Women with a Cause 2024: Paula Schoen


CAUSE: Friends of the Animals Baton Rouge


When Paula Schoen began volunteering weekly with the East Baton Rouge Parish animal shelter, she immediately recognized the demand for volunteers and a better way to connect shelter dogs with local families. While volunteering, she noticed there were few other volunteers working directly with the animals and visitors were few and far between, which meant dogs often had much longer shelter stays. Pushed by a desire to help these animals find loving homes, she knew she had to do something.

No stranger to nonprofit work having spent more than a decade of her career as a speech and language reading specialist with the Baton Rouge Speech and Hearing Foundation, Schoen was uniquely equipped to take on the task. Now, for more than 13 years, she has helped more than 7,500 animals from Baton Rouge area shelters find forever homes through Friends of the Animals Baton Rouge (FOTABR). The nonprofit is dedicated to rescuing, re-homing and saving dogs, with a network of some eight shelters across the Capital Region, including Companion Animal Alliance (CAA).

In 2013, after years of spending every weekend shuttling dogs to Orvis for adoption events, FOTABR opened the doors of its Adoption House on Highland Road thanks to a grant by the Pennington Family Foundation. Dogs are only kept at the Adoption House during the day, then go home to be with their foster families for the evenings. Schoen describes it as a doggy daycare, but with dogs of all ages and sizes available for adoption.

An extensive network of fosters and volunteers make the operation possible since all dogs go home at night—a key part of Schoen’s mission.
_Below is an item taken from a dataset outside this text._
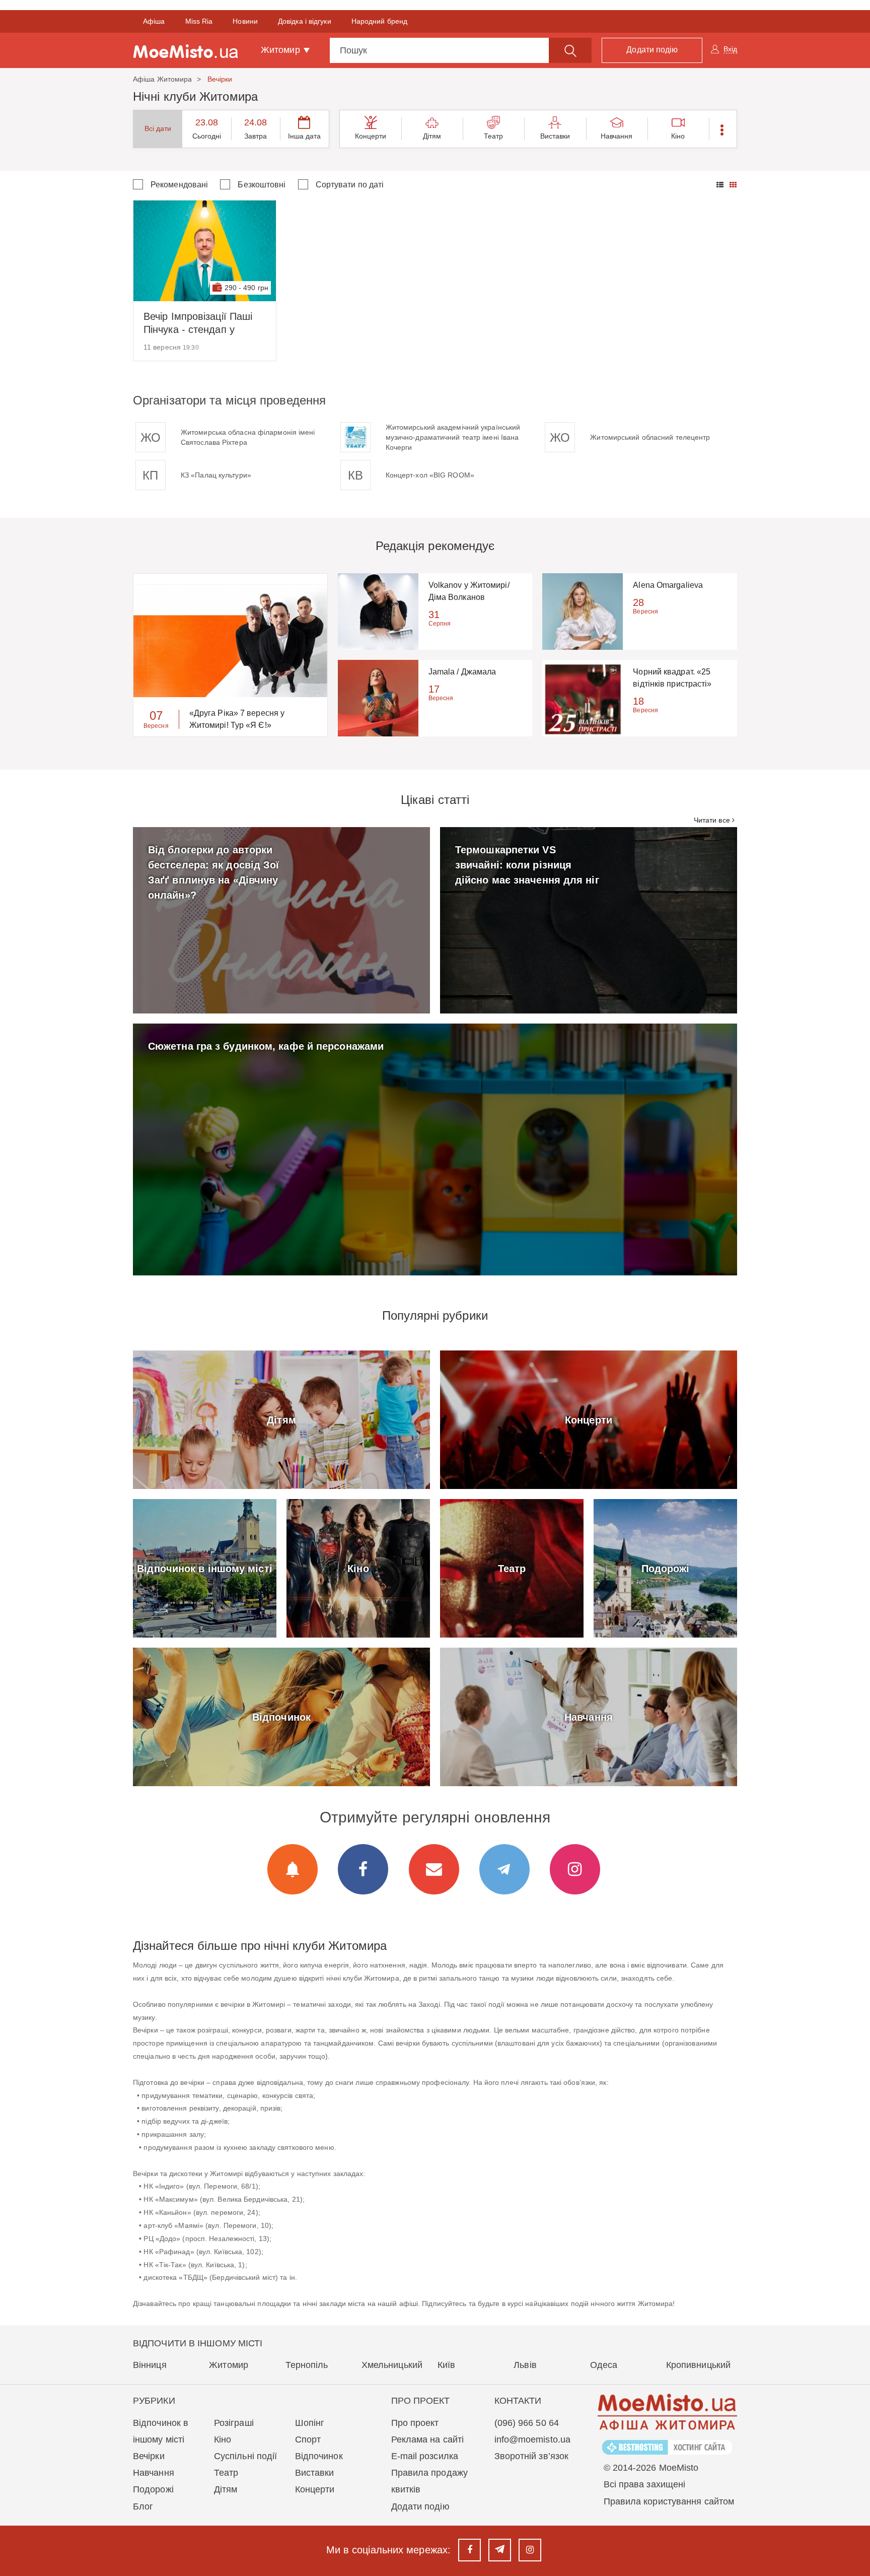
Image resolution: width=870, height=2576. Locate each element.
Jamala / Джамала (462, 671)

She points to FOTABR’s active board, dedicated employees and the volunteers and fosters for the impact and longevity of the organization.

“The community has been wonderful to us,” she says. “It is definitely a community effort, and we couldn’t do it without our supporters.”

As Schoen looks to the future, her goal is the same as it was when she started the organization: rescue, re-home and save more dogs in the Baton Rouge area.

“I’m seeing people come back for their second or third dog with us, and that makes me feel really good,” she says. “Animals were always a part of my family, and that’s what we want when people adopt. We want the dogs to become part of the family.”